Gateway has the following flags:

HOLD_AUTO_START
BUILD_ALL_DEVICES
REFLECTOR
NV_INIT
DEVICE_LOGICAL_TYPE=ZG_DEVICETYPE_COORDINATOR
ZDO_COORDINATOR
RTR_NWK
CONCENTRATOR_ENABLE=true
ZIGBEEPRO
HAL_LED=FALSE
HAL_KEY=FALSE
HAL_SPI=FALSE
HAL_IRGEN=FALSE
HAL_UART_DMA_RX_MAX=128
HAL_UART_DMA_TX_MAX=128
HAL_UART=TRUE
INT_HEAP_LEN=2048

over 13 years ago

0 YiKai Chen over 13 years ago

Guru 735695 points

Hi,

I do not see anything wrong on your settings. The zigbee mesh network needs some time to recovery the new routing table once there is any router missed in the network. Do you wait a moment to see if the device can find a new route to report?

0 Matt Warshawsky over 13 years ago in reply to YiKai Chen

Prodigy 45 points

Thanks for the reply.

Yes, I waited 5 to 10 minutes. What is "some time"? I have seen cases where it takes a few minutes to recover. For example, if I cycle power on the gateway, it takes maybe a minute or two for the closest nodes to connect, then another minute or two for each successive level. But I waited much longer than this for the mesh to recover from this routing change.

For a bit I had the gateway (concentrator) calling NLME_RouteDiscoveryRequest() every 15 seconds or so (with option 3) to try and maintain the routing tables. This seemed to be the recommedation from 5.4.1 of the Z-Stack Dev Guide for Many-to-one routing arrangements like mine. Is this required? Or perhaps this is creating a single routing option and then once a router dies the sensor doesn't know any other way to get to the gateway?

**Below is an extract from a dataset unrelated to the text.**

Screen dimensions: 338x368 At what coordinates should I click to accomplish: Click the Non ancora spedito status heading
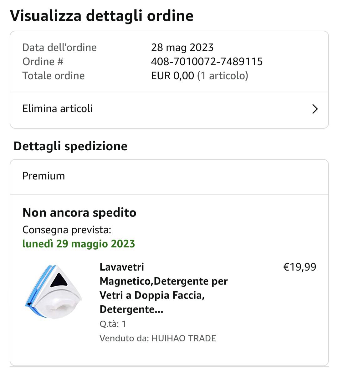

0 YiKai Chen over 13 years ago in reply to Matt Warshawsky

Guru 735695 points

Yes, it might takes up to many minutes. So, if you want 5 or minutes, will your device come back? It is recommend to call NLME_RouteDiscoveryRequest() periodically to maintain the routing table.

0 Matt Warshawsky over 13 years ago in reply to YiKai Chen

Prodigy 45 points

No, it won't come back until I power the router it was originally connected to back up.

How often should NLME_RouteDiscoveryRequest() be called?

Just in case, I'm having the hardware guys check the antennas. Perhaps there is a bad solder joint or something causing the signal to be reduced to only a few feet.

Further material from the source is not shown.